Las prioridades planteadas por el seremi Ronald López parecen apuntar precisamente a esa lógica preventiva, aunque hace años que se viene observando cómo nuestra región está enfrentando los problemas de las grandes ciudades. Nadie puede ignorar que en términos de contrabando y tráfico de drogras operan redes de cierta envergadura. Pese a ello, podríamos plantear que aún estamos a tiempo de actuar antes de que los problemas escalen a niveles difíciles de contener.
Hablar de crimen organizado, narcotráfico, control fronterizo o inteligencia policial puede sonar exagerado para algunos sectores de la región. Sin embargo, sería ingenuo creer que Magallanes permanece ajena a redes delictuales que ya operan con fuerza en gran parte del continente. Las rutas marítimas, los pasos fronterizos, el crecimiento migratorio y la conectividad aérea convierten también a esta zona extrema en un territorio vulnerable si el Estado no fortalece su capacidad de vigilancia y control.
Por eso resulta relevante que el nuevo diseño de seguridad incorpore tecnología, sistemas biométricos y coordinación internacional. Hoy el delito opera con rapidez, movilidad y sofisticación. Pretender combatir organizaciones criminales con herramientas del siglo pasado simplemente no basta.
Pero la seguridad no puede limitarse únicamente a policías, controles y persecución penal. Sería un error reducir el debate a una lógica exclusivamente represiva. El propio diagnóstico regional demuestra que buena parte de los delitos y situaciones de violencia cotidiana están asociados al consumo problemático de alcohol y drogas, a la pérdida de espacios públicos y al debilitamiento de la convivencia comunitaria.
La recuperación territorial de plazas, barrios y sectores urbanos abandonados es, en ese sentido, una señal correcta. Cuando el Estado desaparece de ciertos espacios, otros terminan ocupándolos. La iluminación, la presencia comunitaria y la prevención siguen siendo herramientas tan importantes como las patrullas o las cámaras.
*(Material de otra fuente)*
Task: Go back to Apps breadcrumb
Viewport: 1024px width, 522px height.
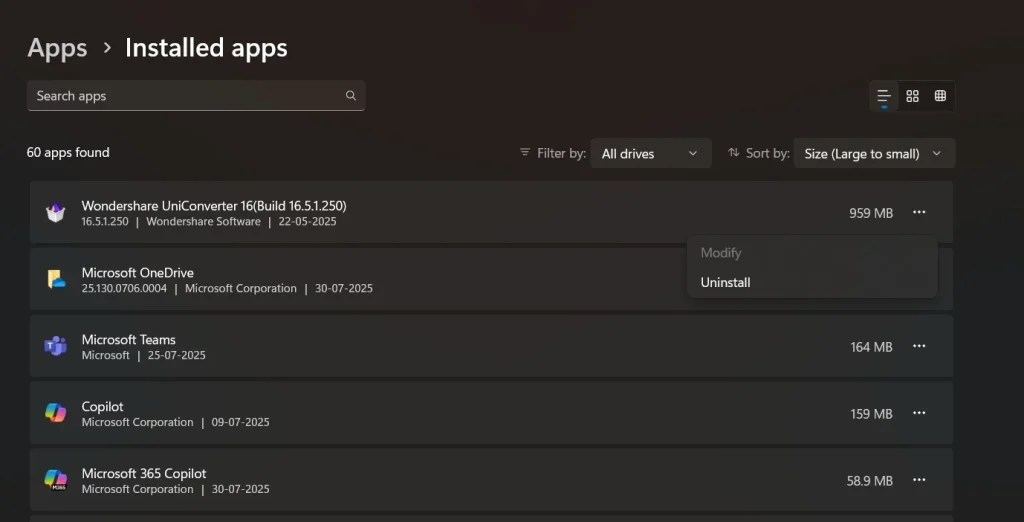Action: point(57,48)
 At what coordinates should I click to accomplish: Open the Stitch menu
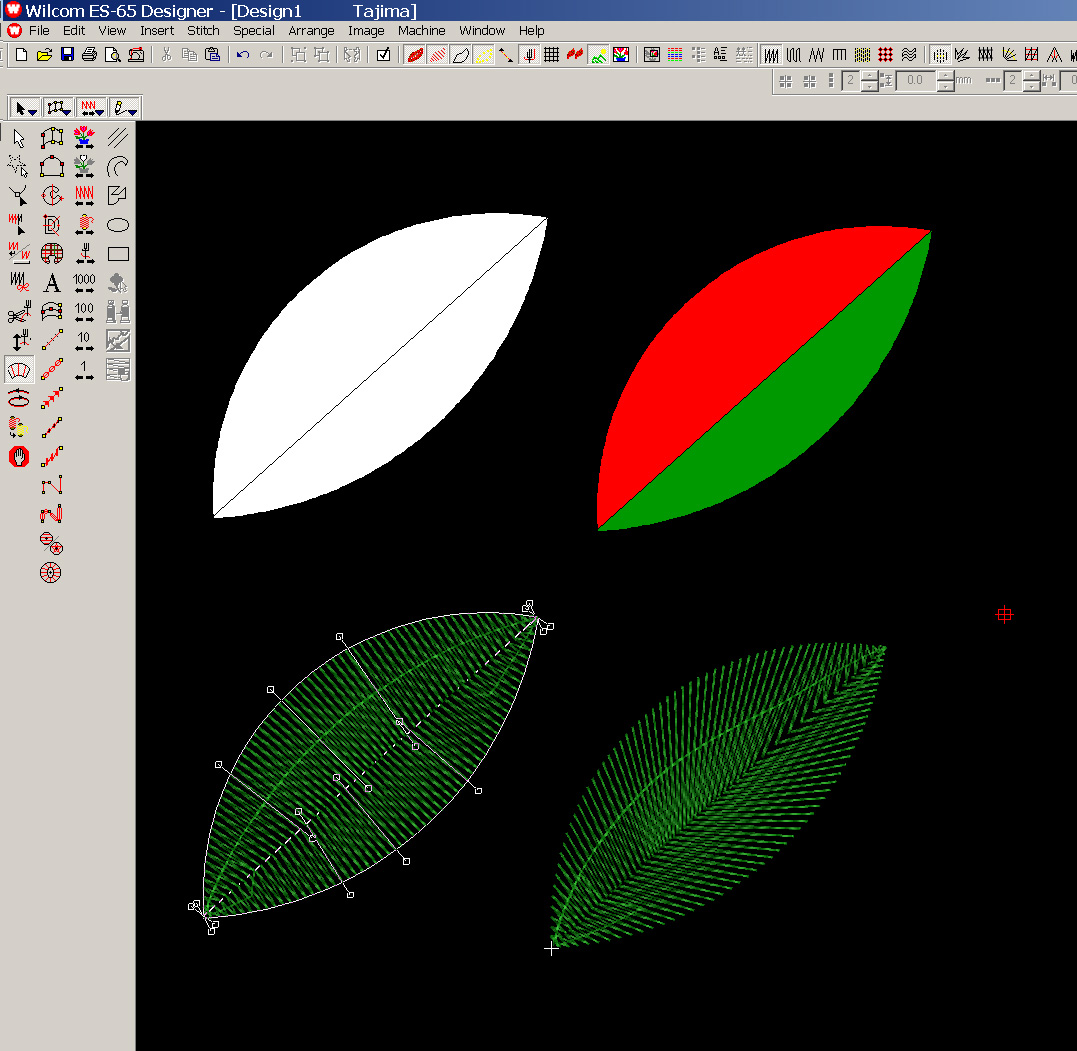point(203,31)
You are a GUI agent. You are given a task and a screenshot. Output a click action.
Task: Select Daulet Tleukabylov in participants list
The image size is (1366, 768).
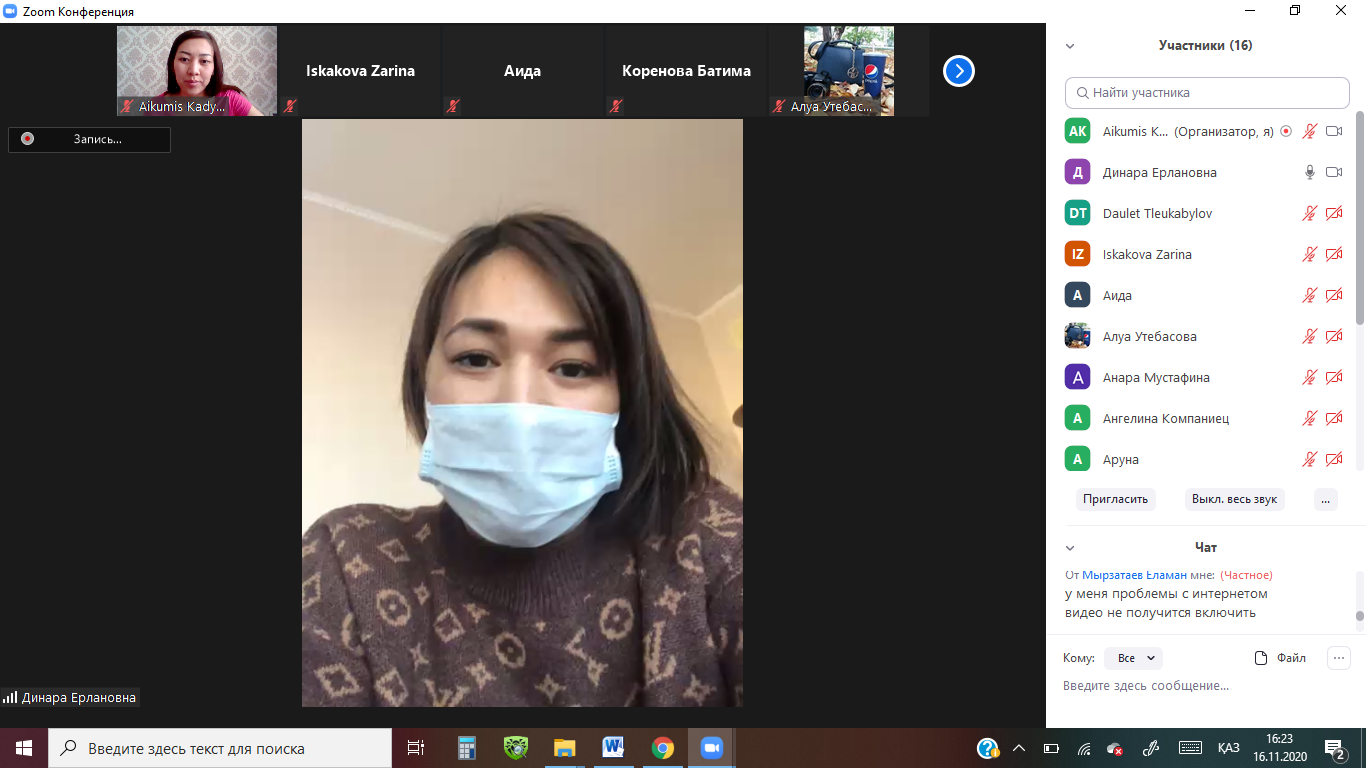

Sin embargo, hay un punto donde las prioridades planteadas adquieren especial urgencia, cual es la protección de niños, niñas y adolescentes frente a la explotación sexual infantil. Que Magallanes encabece cifras nacionales en esta materia constituye una alarma gravísima que durante demasiado tiempo ha permanecido invisibilizada o relativizada. Allí no bastan discursos ni diagnósticos. Se requiere coordinación real entre policías, justicia, educación, salud y familias.
Magallanes aún conserva ventajas comparativas respecto de otras regiones del país. Pero precisamente por eso existe la obligación de no repetir errores ajenos. Esperar a que el crimen organizado siga avanzando, a que los barrios se deterioren o a que las redes de explotación sigan creciendo sería una irresponsabilidad política y social.
La seguridad pública debe entenderse como una tarea permanente, preventiva y colectiva. Quizás el mayor desafío para esta nueva institucionalidad será justamente lograr que la región no normalice problemas que hasta hace pocos años parecían lejanos.